I learned about overtaxing myself in 2010, when my gallbladder was removed. Yes, the recovery time is a lot shorter than when it was about 30 years ago–I was home from the hospital that night. But, I began to go a little stir crazy from the bed rest after only a day or two. I didn’t leave the bed except for trips to the bathroom, which was at the opposite end of the hallway. I had considered leaving the house, pretty much against medical advice, but there had been a snowstorm while I was abed, and I was scared to death of falling and opening everything up. I jumped at the chance to go outside (and downtown) when Steph needed me to go down to our credit union and cash a check. I was able to do this, but when I came home, I knew I had overdone it, and I was back in bed for the next two days.

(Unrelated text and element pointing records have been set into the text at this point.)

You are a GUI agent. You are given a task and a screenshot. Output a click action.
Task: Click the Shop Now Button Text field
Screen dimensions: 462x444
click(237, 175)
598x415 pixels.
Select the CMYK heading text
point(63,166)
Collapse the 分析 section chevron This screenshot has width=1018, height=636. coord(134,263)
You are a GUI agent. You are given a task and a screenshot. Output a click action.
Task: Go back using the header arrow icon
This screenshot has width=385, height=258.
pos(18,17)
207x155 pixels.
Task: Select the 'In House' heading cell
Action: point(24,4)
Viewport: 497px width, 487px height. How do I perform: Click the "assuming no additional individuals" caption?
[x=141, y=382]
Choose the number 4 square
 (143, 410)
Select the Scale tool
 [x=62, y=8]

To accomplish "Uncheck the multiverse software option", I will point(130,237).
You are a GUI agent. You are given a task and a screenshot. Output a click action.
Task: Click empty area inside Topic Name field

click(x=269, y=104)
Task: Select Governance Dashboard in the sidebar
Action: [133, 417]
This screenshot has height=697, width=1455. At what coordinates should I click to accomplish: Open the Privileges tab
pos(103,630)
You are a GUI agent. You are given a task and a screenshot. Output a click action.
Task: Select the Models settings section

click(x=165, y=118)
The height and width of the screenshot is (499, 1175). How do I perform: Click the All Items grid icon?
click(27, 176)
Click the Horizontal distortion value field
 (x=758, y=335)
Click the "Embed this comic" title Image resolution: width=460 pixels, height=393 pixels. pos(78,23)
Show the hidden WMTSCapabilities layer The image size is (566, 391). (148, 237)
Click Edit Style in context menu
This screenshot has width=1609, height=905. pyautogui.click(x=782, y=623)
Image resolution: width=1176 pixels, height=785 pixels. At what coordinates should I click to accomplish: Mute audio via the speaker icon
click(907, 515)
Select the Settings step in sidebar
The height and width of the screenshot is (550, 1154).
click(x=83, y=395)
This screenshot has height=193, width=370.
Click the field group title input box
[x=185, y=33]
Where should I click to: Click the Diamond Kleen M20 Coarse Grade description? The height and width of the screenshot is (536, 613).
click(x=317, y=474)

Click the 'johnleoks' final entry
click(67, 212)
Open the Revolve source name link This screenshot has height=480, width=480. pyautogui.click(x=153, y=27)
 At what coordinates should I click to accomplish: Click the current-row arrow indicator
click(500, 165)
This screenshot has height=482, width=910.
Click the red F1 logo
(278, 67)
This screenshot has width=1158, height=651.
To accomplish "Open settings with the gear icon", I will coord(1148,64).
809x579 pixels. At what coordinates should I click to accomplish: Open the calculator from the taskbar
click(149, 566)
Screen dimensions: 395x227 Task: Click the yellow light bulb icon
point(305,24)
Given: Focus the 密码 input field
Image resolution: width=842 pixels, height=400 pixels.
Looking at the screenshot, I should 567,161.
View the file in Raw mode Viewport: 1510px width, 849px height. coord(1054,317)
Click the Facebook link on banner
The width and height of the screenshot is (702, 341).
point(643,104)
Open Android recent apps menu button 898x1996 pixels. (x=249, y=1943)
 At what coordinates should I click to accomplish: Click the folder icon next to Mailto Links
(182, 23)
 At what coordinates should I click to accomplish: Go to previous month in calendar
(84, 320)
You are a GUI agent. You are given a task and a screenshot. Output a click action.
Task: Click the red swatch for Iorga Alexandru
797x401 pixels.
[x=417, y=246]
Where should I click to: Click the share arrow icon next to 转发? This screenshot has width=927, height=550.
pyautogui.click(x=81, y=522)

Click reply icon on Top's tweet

Many (but not all) of my co-workers only see the stairwell during a fire drill or when the security guards come on the loudspeaker and tell us, “Proceed to your safe area!” (Safe areas are three floors below your current floor.) When I first became a floor warden, I wondered about whether it was a good idea to congregate in the stairwells, especially if there was a fire. Stairwells full of smoke become enormous chimneys, especially if someone opens a door. However, the William Green Building, as do many other high-rises, have blowers and fans in the stairwells which will keep air moving, which would keep the air breathable until everyone was able to escape.
Sometimes I think that my friend and I should never do the stairwell separately. With my aneurysm and his hip, there is a possibility–however slight–of some type of medical emergency. Cell service is not the most reliable in the stairwell.
When I learned that I had the aneurysm, I vowed that I would not let it turn me into an invalid. I was not going to wrap myself in Styrofoam. I did my best to keep calm and carry on, but at the same time I didn’t go to any lengths to be more physically active, other than my impromptu and untimed walks and trike rides. (I was always the type of person who would think that watching reruns of The Jack LaLanne Show while eating a bowl of Cheetos and drinking a two-liter of Mountain Dew counted as exercise.)
I know that one day I will die, but it would be the supreme irony if that end was to come from physical over-exertion.